Danny Weakens, As Expected, But Then What?

Hurricane Danny while it was near peak intensity
Friday in the central Atlantic Ocean.  
As expected, Hurricane Danny is definitely weakening today out in the middle of the Atlantic Ocean.

Strong upper level winds and dry air is taking its toll.

The question now is, will Danny completely fall apart soon, or somehow hang in there.

Right now, Danny is still chugging basically westward in the central Atlantic, aiming toward the northern Leeward Islands.

The National Hurricane Center says computer models disagree. It might just become a weak area of thunderstorms in a few days, or it might hold together as a tropical storm by the time it gets past Puerto Rico and Hispaniola early next week.

If Danny hangs on, there could be an opportunity for Danny to regenerate near the Bahamas next week, we'll have to wait and see on that one.

Danny is a little bit bigger in size than it was 24 hours ago, but it's still very small in area for a hurricane. As I noted yesterday, small sized hurricanes are more prone to rapid intensification or weakening than larger sized storms.

Meanwhile, what was Tropical Storm Kilo in the central Pacific Ocean weakened slightly into a depression, with sustained winds of under 39 mph. But it's still expected to strengthen into a hurricane.

It's a bit of a mystery why Kilo isn't strengthening faster.
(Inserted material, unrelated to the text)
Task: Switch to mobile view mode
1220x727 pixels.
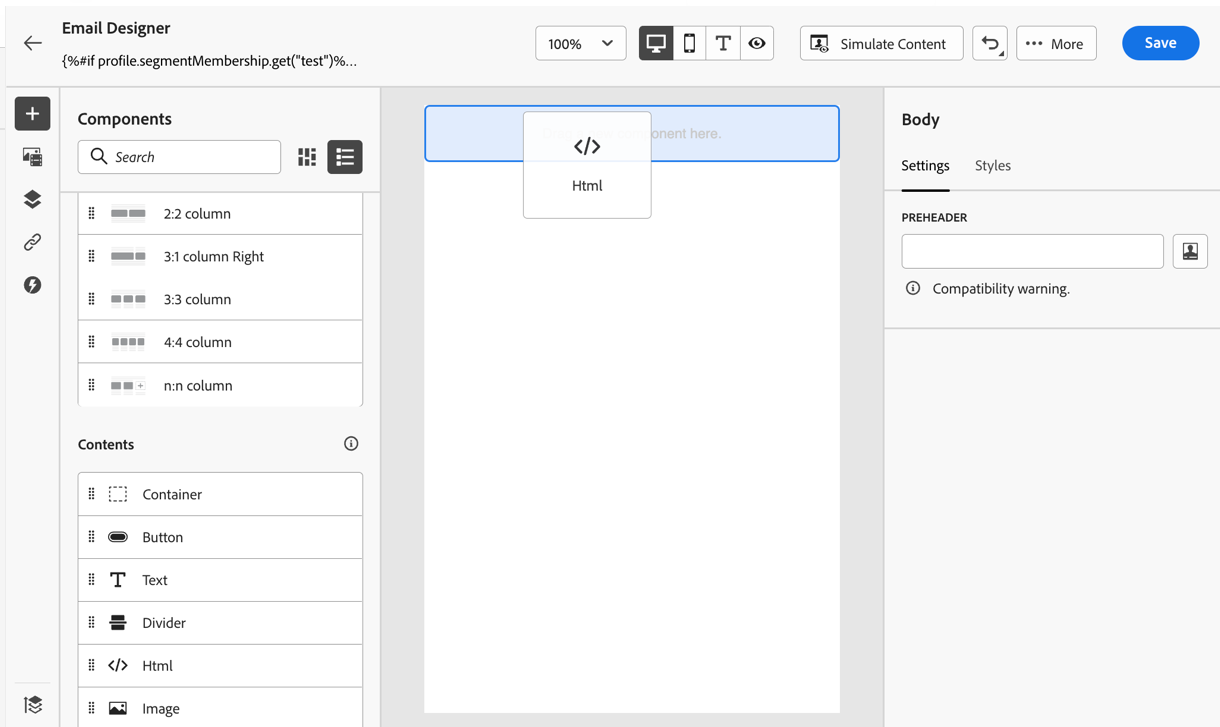Action: (690, 44)
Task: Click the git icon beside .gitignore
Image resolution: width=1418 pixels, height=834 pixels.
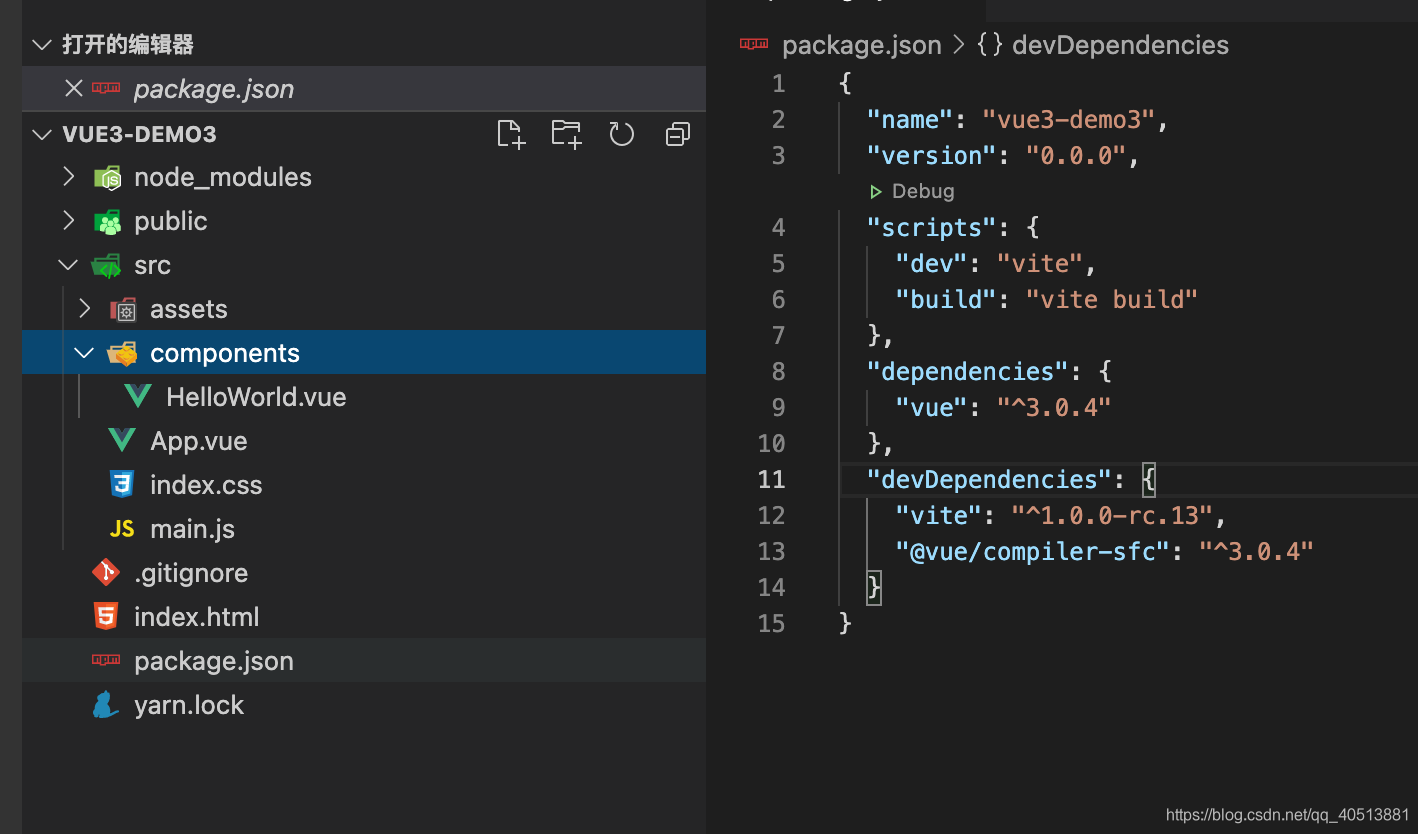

There's not much in the way of strong upper level winds over it, but Kilo is acting like it is being sheared, which is the word they use for a hurricane that is being ripped apart by strong upper level winds.
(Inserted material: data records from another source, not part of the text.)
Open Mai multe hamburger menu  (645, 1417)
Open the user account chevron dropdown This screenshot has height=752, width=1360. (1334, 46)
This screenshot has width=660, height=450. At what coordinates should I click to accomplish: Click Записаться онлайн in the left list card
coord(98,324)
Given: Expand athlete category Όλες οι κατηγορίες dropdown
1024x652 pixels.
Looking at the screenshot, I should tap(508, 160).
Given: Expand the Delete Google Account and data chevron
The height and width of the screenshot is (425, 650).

It looks like they'll send hurricane hunter planes out to Kilo today to see what's going on.

It's still a threat to Hawaii, but it's predicted path is now slower than it was. Kilo could still possibly affect especially the western end of trhe Hawaii island chain next week.

Back in the Atlantic Ocean, a disorganized storm near Bermuda doesn't seem too likely to turn into a tropical storm or become a big threat to land in the near future.